# SELECTED PASSAGE start

Velo-city Global in Vancouver is less than a week away, and yes, it’s going to be all about children. John Pucher & Ralph Baulher’s new book, “City Cycling”, dedicates a whole chapter to kids and they’ve been kind enough to share some insights with the cycling world.
“Cycling can provide children with a range of physical, mental, and social benefits, greatly enhancing their mobility and independence,” Pucher explains.
According to Pucher, the downward trend can be explained by increased car ownership among parents, longer distances between home and school, increasing traffic danger, and parental fears about the personal safety of their children. His new book, ‘City Cycling’ examines ways to reverse the downward trend in child cycling based on successful policies in some countries and cities.
“Improving cycling safety, especially for the trip to school, is a key approach, but other complementary programs are also required,” says Pucher.
Just as rates of cycling vary greatly among countries for adults, they also vary for children. Most of the available statistics are only for the trip to school, showing that the bike share of trips ranges from a low of only 1% in the USA and 3% in the UK to 14% in Germany, 17% in Switzerland, and 49% in the Netherlands. Only in the Netherlands do more children bike to school than walk to school (49% vs. 37%). By comparison, a much higher percentage of schoolchildren walk than bike in other countries: 10% vs. 1% in the USA; 38% vs. 3% in the UK; 33% vs. 14% in Germany; and 55% vs. 17% in Switzerland.
Co-Editor of City Cycling, Ralph Buehler believes that the Netherlands are the stars of the show when it comes to kids and cycling.
“The Dutch are clearly doing something right,” says Buehler “and it merits taking a close look at Dutch policies to see what lessons can be drawn for raising cycling rates among children in other countries.”
“Although Dutch children learn cycling from their parents or siblings, all Dutch children are required to take in-class on-the-road lessons in safe cycling (and walking) by the 3rd or 4th grade,” Buehler explains.
“…all Dutch children are required to take in-class on-the-road lessons in safe cycling”
“This kind of comprehensive traffic safety training should be required of children in other countries as well. Not only does it promote safety but it introduces all boys and girls to cycling at a young age but it also reinforces the perception that cycling is a normal way to get around.”
At the end of the day however, you simply must have proper infrastructure.
“An extraordinarily well-designed, integrated, comprehensive network of cycling facilities separated from motor vehicles in the Netherlands provides safe routes for children to school as well as safe, convenient, and comfortable cycling for everyone,” says Buehler.
In the Netherlands (as well as most of northern Europe), driver training and licensing is rigorous and expensive. It specifically focuses on the legal requirement to avoid endangering cyclists and pedestrians, especially children. In any crash involving child cyclists, motorists are virtually always found to be at fault and legally responsible for all damages. That engenders cautious and considerate driving behavior by Dutch motorists which makes cycling safer, both in fact and as perceived by cyclists.

# SELECTED PASSAGE end
# RECORD LIST start

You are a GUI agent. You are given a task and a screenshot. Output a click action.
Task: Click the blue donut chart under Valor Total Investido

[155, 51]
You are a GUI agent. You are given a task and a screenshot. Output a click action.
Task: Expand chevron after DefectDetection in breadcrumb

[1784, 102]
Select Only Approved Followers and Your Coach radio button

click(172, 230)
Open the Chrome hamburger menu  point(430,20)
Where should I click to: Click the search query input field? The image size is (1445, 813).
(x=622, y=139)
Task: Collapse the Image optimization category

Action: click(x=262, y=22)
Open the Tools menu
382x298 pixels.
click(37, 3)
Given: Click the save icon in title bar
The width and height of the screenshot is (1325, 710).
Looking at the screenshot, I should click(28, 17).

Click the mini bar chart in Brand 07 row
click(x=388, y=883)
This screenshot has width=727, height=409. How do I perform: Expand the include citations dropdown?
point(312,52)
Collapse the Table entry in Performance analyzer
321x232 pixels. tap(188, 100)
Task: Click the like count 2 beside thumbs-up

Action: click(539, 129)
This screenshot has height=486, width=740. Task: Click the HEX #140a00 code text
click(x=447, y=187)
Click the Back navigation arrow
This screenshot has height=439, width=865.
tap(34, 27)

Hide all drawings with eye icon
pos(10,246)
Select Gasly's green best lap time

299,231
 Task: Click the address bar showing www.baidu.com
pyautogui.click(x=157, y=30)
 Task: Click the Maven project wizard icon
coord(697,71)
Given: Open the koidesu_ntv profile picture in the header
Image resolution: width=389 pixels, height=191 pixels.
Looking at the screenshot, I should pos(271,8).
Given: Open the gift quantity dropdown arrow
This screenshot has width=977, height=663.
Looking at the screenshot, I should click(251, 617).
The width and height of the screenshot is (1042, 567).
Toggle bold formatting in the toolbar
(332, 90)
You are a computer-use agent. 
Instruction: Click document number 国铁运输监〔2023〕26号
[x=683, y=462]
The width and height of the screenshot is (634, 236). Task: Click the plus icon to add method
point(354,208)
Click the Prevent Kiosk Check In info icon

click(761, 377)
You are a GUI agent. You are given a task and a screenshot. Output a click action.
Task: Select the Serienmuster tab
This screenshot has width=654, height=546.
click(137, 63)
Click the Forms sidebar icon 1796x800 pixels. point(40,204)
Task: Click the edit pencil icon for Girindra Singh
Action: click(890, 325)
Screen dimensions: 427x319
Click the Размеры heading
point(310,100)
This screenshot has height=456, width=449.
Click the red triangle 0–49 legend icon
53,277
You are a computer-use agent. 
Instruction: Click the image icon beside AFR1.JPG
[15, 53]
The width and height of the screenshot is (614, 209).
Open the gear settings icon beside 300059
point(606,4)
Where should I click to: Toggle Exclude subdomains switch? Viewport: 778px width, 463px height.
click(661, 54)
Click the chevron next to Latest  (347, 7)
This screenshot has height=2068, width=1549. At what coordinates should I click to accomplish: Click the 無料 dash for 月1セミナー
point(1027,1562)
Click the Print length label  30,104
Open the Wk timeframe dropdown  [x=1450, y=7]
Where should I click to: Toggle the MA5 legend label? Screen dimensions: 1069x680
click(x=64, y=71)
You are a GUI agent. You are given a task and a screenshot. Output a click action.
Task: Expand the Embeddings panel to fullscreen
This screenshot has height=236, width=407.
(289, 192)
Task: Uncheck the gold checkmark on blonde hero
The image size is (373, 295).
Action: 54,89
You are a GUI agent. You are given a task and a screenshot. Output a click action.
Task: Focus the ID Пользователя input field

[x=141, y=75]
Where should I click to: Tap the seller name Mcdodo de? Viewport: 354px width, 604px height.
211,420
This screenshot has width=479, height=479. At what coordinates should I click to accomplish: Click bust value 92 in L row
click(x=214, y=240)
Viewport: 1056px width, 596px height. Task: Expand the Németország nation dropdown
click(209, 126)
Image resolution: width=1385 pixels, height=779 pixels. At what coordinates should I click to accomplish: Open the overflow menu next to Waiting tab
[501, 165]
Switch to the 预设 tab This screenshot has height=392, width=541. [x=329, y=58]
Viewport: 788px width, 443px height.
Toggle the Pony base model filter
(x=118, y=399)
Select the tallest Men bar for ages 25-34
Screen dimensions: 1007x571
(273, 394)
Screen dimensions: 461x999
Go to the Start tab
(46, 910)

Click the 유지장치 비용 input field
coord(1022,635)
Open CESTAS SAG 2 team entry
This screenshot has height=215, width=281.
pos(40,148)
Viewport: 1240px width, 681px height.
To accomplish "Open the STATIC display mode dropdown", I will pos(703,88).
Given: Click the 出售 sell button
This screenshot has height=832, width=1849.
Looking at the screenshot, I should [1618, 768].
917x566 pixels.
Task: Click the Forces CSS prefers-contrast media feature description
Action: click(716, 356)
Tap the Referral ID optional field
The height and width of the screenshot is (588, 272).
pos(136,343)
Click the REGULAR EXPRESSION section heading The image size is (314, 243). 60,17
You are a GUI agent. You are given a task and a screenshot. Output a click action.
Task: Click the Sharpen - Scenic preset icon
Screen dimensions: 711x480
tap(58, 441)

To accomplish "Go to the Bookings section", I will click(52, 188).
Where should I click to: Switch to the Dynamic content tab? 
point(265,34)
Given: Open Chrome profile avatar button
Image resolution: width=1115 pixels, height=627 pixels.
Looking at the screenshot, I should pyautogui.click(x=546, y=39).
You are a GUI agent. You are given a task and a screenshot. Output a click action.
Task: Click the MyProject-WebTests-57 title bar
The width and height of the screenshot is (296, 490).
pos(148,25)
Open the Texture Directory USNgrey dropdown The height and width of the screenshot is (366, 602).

# RECORD LIST end

[REQUESTS]
1) Please write out the child cycling article again, starting with "Velo-city Global in" and going on through "the cycling world.", and swap "Vancouver" for "Montreal".
2) According to the child cycling article, in which country do more children bike to school than walk?
3) Using the child cycling article, explain why Dutch motorists drive cautiously and considerately around cyclists.

[ANSWERS TO THE PROBLEMS]
1)
Velo-city Global in Montreal is less than a week away, and yes, it’s going to be all about children. John Pucher & Ralph Baulher’s new book, “City Cycling”, dedicates a whole chapter to kids and they’ve been kind enough to share some insights with the cycling world.

2) The Netherlands, where 49% bike and 37% walk.

3) In any crash involving child cyclists, Dutch motorists are virtually always found at fault and held legally responsible for all damages. Their rigorous, expensive driver training also stresses the legal duty to avoid endangering cyclists and pedestrians, especially children.